Rates have largely risen since last year and there is reason to believe that they will continue to rise in the future. For the 2022-23 school year, federal student loans will increase at the highest amount since 2005-06. These new rates don’t directly affect private student loan rates, but private rates may rise because they don’t have to stay so low to align with federal loan rates.
5-Year Variable Student Loan Refinancing Rate
The refinancing rate on 5-year floating-rate undergraduate student loans rose 54 basis points last week and is up more than 2% from a year ago.
Refinancing rates on 5-year variable graduation loans increased by 66 basis points.
10-Year Fixed Student Loan Refinancing Rate
Rates for 10-year undergraduate student loan refinancing have risen slightly since last week.
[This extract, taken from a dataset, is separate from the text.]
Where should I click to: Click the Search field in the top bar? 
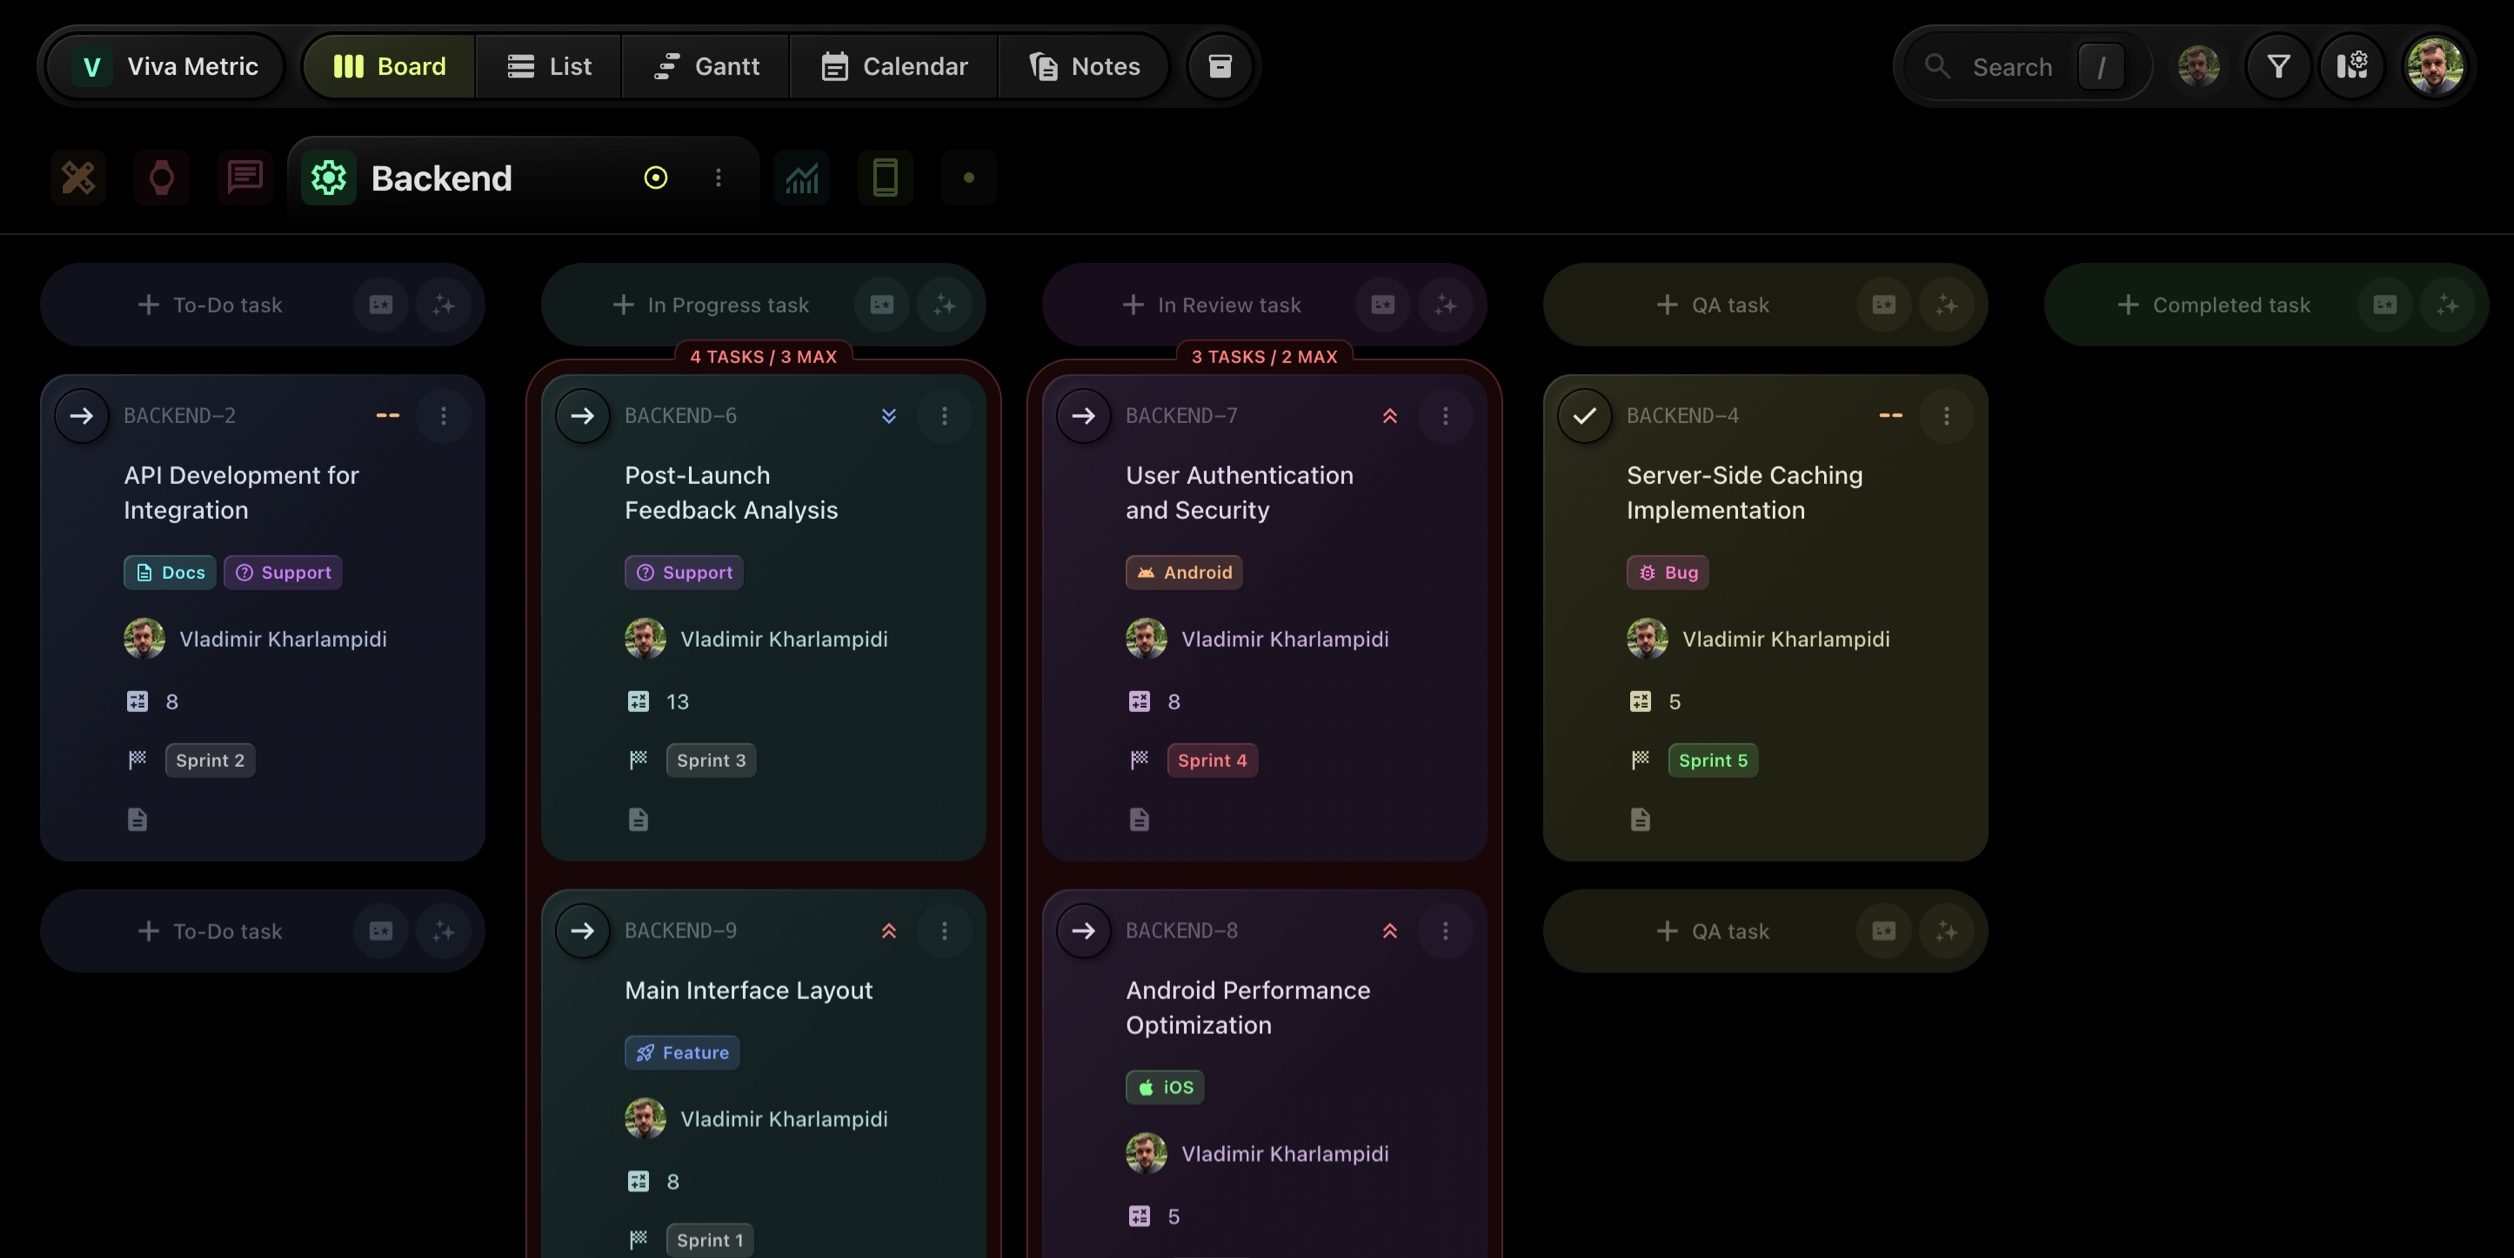coord(2015,65)
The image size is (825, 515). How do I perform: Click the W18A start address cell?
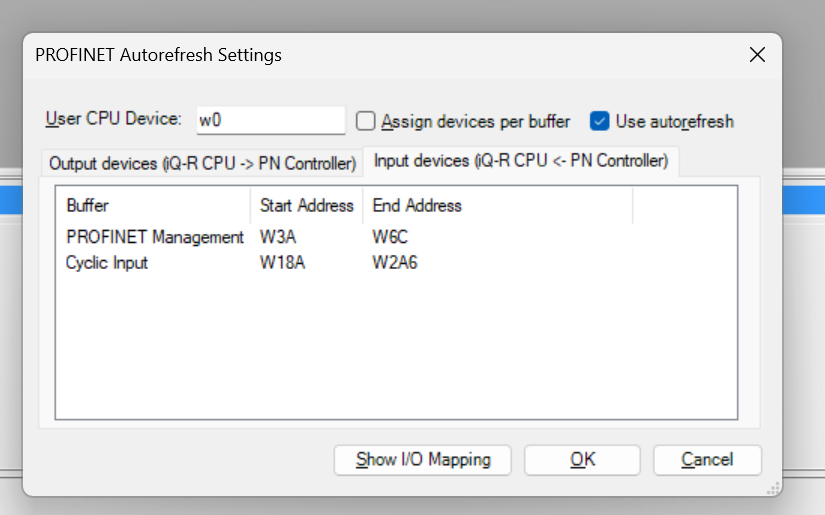[x=283, y=262]
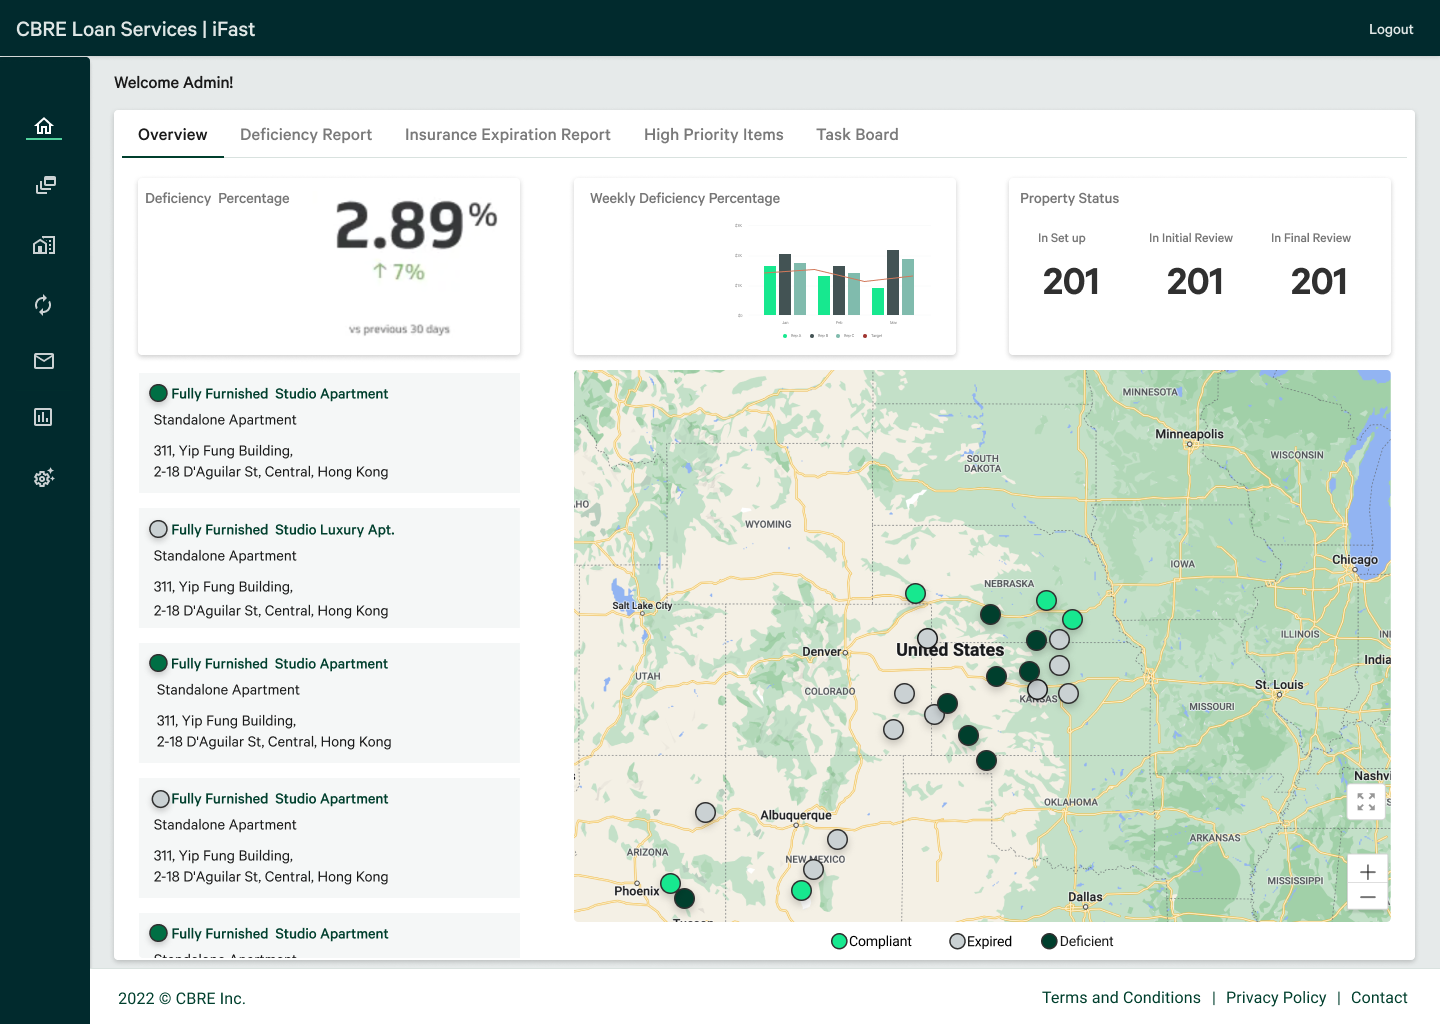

Graduate rates have increased by 12 basis points, while graduate rates have increased by 42 basis points. Rates on both loans are up more than 2% from a year ago.
Student Loan Interest Rates by Credit Score
Your credit score has a significant impact on your rate. You often get a lower rate the higher your credit score is. Below we have listed the 10-year fixed student loans by credit score:
How do I know if I will be allowed to refinance my student loan?
In general, the best barometer for approving loans is your credit score and history. Lenders like to see you have a track record of consistently repaying your loans on time, so the better your credit history, the more likely you are to qualify for a low rate. In addition, most lenders perform a soft credit check when you apply (which will not affect your credit score) so you can find out from an individual lender if you are approved without damage.
Fixed vs variable loan
A fixed-rate student loan has a fixed interest rate that stays the same throughout your loan. The rate you get when you take out your loan is the rate the lender charges you until you have fully repaid your loan.
A variable rate loan has an interest rate that the lender will change periodically over the life of your loan. Lenders usually tie this rate to specific market benchmarks that are often influenced by the federal fund rate. Variable rates can start lower than fixed rates, but can increase over the life of your loan.
What is the difference between a 5 year loan and a 10 year loan?
If you want a better interest rate and you are financially able to pay off your loan quickly, a 5-year loan term can be a good choice. You save money on interest and free up money to spend more quickly on your other financial goals.
A 10-year loan will generally cost you more, but you will pay smaller monthly payments. This can make it easier for you to repay your loan if you are on a tight budget.